New figures released by NHS Grampian show 70 youngsters aged 15 and under have been referred to paediatric weight management programmes up until the end of August, with some being as young as two years old.
In 2014, 132 children were sent invitations to take part in the programme – 11 of whom were aged two.
The figures show 13-year-olds are most commonly invited to take part in the weight management programmes, with 10 being referred so far this year, compared to 12 in the previous year.
The highest number of youngsters asked to attend the programmes in the last four years came in 2012, when 201 were invited. The figure in 2013 was 113.
Today, nutrition expert Dr Alex Johnstone of the University of Aberdeen’s Rowett Institute said the figures mirrored a national trend which showed childhood obesity was declining.
She said: “These referral trends suggest that there is lower referral rates in 2013 and 2014 in comparison to 2012, for children aged between two and 15 in NHS Grampian.
“This concurs with the general observation in Scotland of a small but consistent decline or levelling off of childhood obesity.”

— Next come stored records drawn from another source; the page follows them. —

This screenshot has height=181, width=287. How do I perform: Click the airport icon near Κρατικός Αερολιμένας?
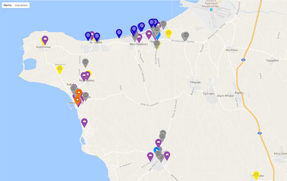pyautogui.click(x=211, y=10)
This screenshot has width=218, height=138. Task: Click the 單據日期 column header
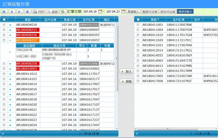(x=70, y=20)
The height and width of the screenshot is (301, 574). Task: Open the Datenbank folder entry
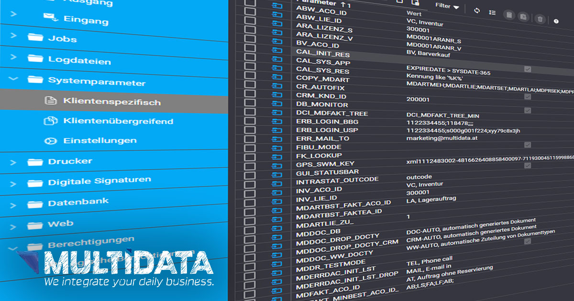[x=78, y=203]
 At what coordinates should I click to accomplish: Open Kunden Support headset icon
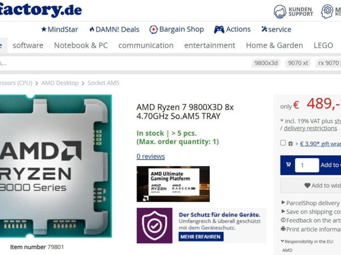pyautogui.click(x=280, y=11)
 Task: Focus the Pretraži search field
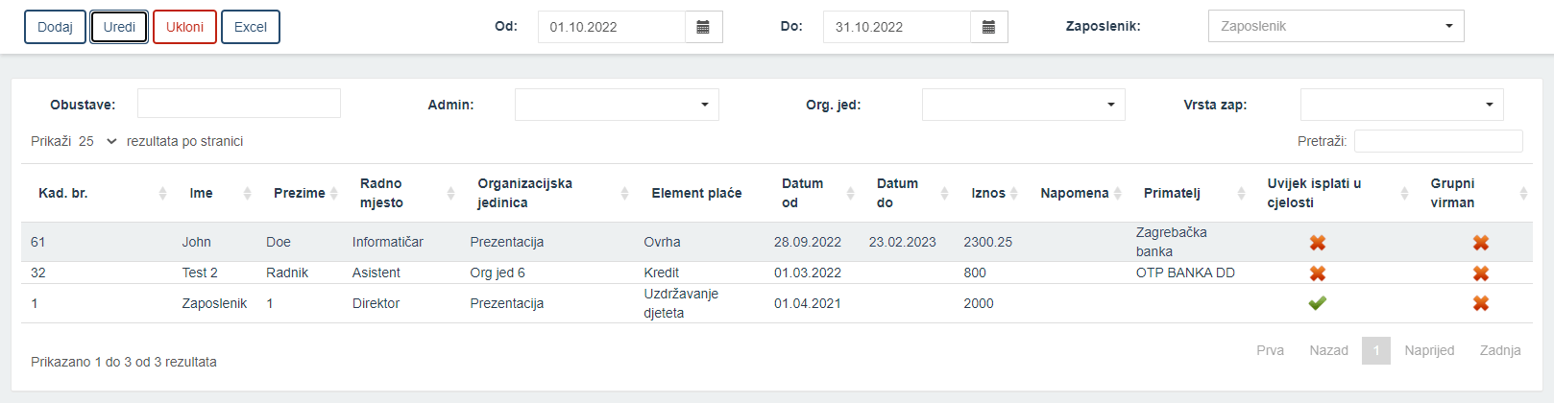click(x=1439, y=141)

An NHS Grampian spokeswoman said: “In Grampian, we are tackling child healthy weight in different ways.
“We work universally to promote healthy lifestyles with children of all ages in schools, nurseries and communities.
“We also have a one to one clinical programme, which works alongside children and their families to support the child and other members of the family to work out together how they can be more active and eat more healthily.
“Individual children are referred to this programme by a health professional.
“We work with the child and their parents/carers, although in the case of younger children we may work with the parent/carer only.
“The programme is run on an ‘opt in’ basis.”